Bullaun stone, Fahburren, Co. Mayo
Co. Mayo |
Holy Sites & Wells
In the townland of Fahburren in County Mayo sits a bullaun stone, one of those quietly persistent objects that the Irish landscape seems to produce in abundance yet never quite explains.
A bullaun is a large stone, usually boulder-sized, into which one or more cup-shaped hollows have been ground or worn, typically by hand. Their exact purposes remain genuinely uncertain. They appear near early Christian sites often enough to suggest ritual use, perhaps the grinding of pigments or medicines, perhaps the collecting of water thought to have curative properties, perhaps something older still that the Christian period simply absorbed and continued.

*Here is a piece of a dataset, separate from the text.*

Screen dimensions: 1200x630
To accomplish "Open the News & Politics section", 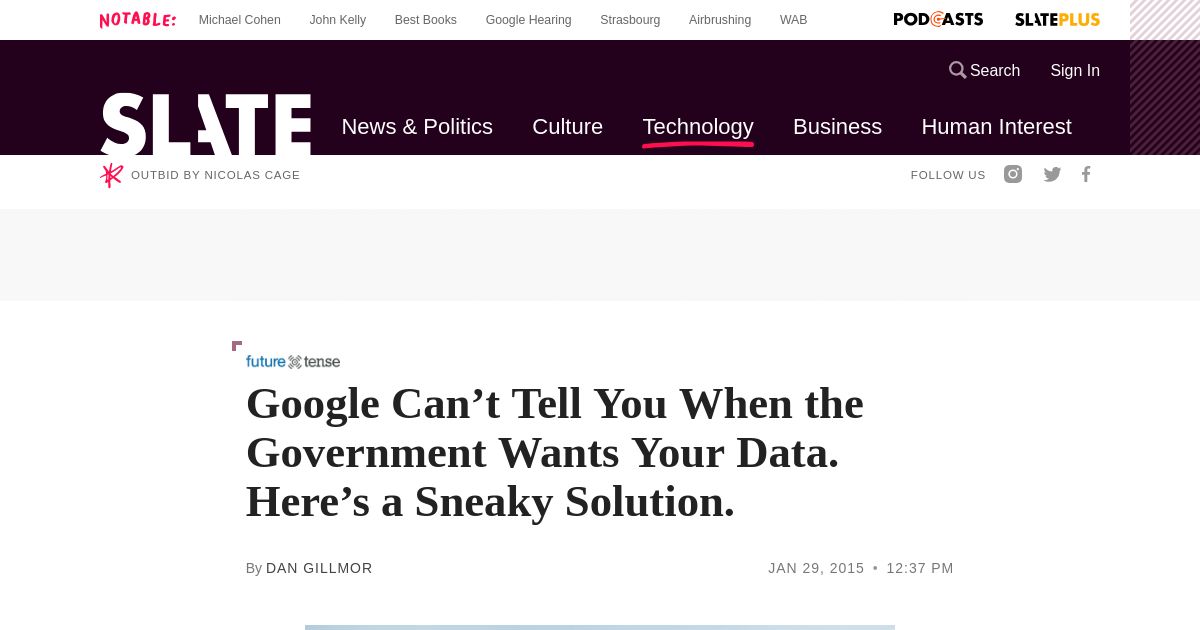I will (x=417, y=127).
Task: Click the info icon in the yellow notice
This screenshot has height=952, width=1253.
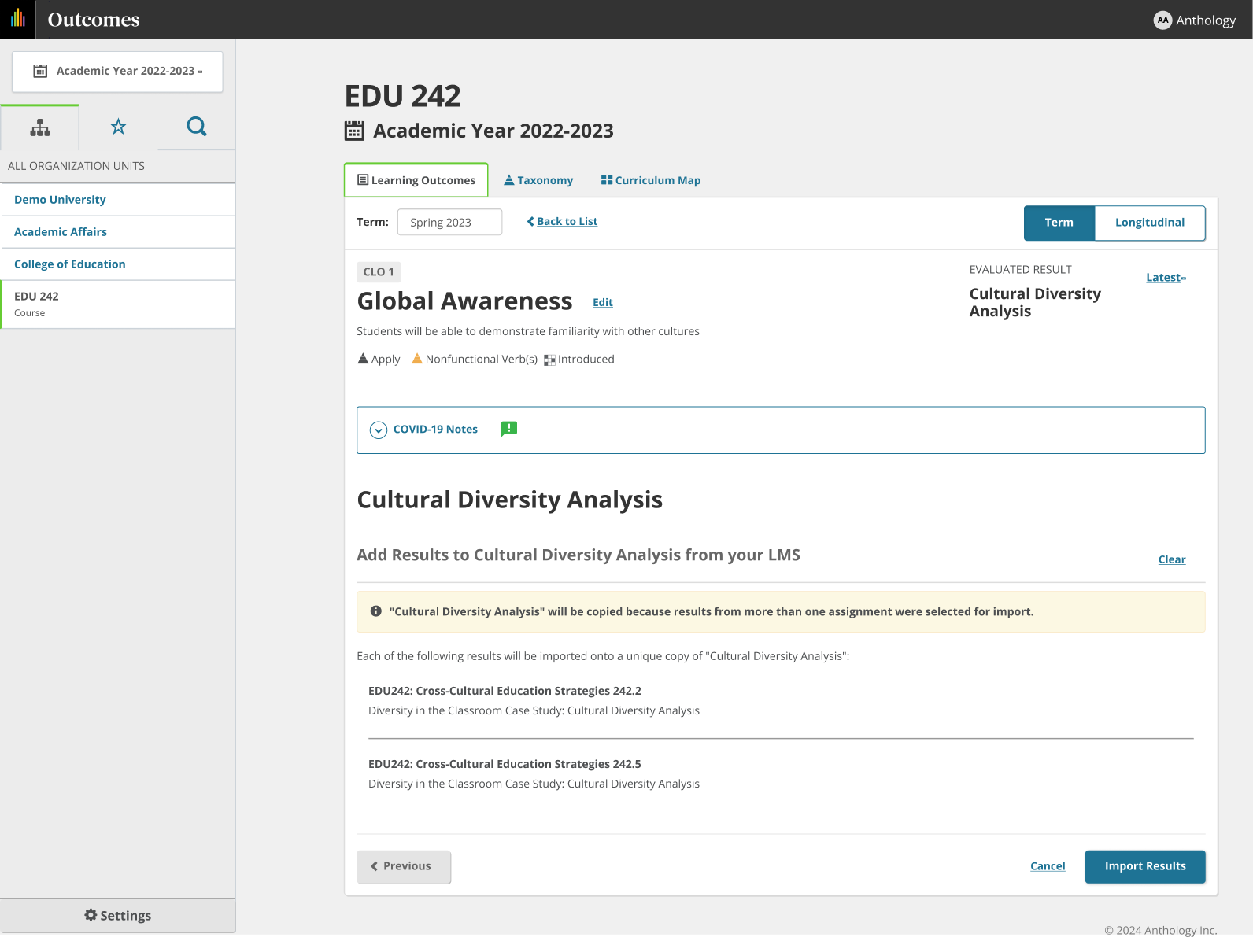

The water that pools in their hollows has long been associated with healing in folk tradition, and the stones themselves are frequently treated as sacred objects rather than mere tools.
Bullaun stones are found across Ireland in considerable numbers, and Fahburren's example joins a distribution that tells us something about the density of early activity in the west of the country. Mayo is a county with no shortage of prehistoric and early medieval monuments, from megalithic tombs on the slopes of Croagh Patrick to the remarkable field systems preserved beneath the bog at Céide. A bullaun in this landscape fits a pattern without being entirely explained by it, which is rather the point. These stones resist tidy categorisation; they sit at the boundary between the utilitarian and the devotional in a way that keeps archaeologists and folklorists both interested.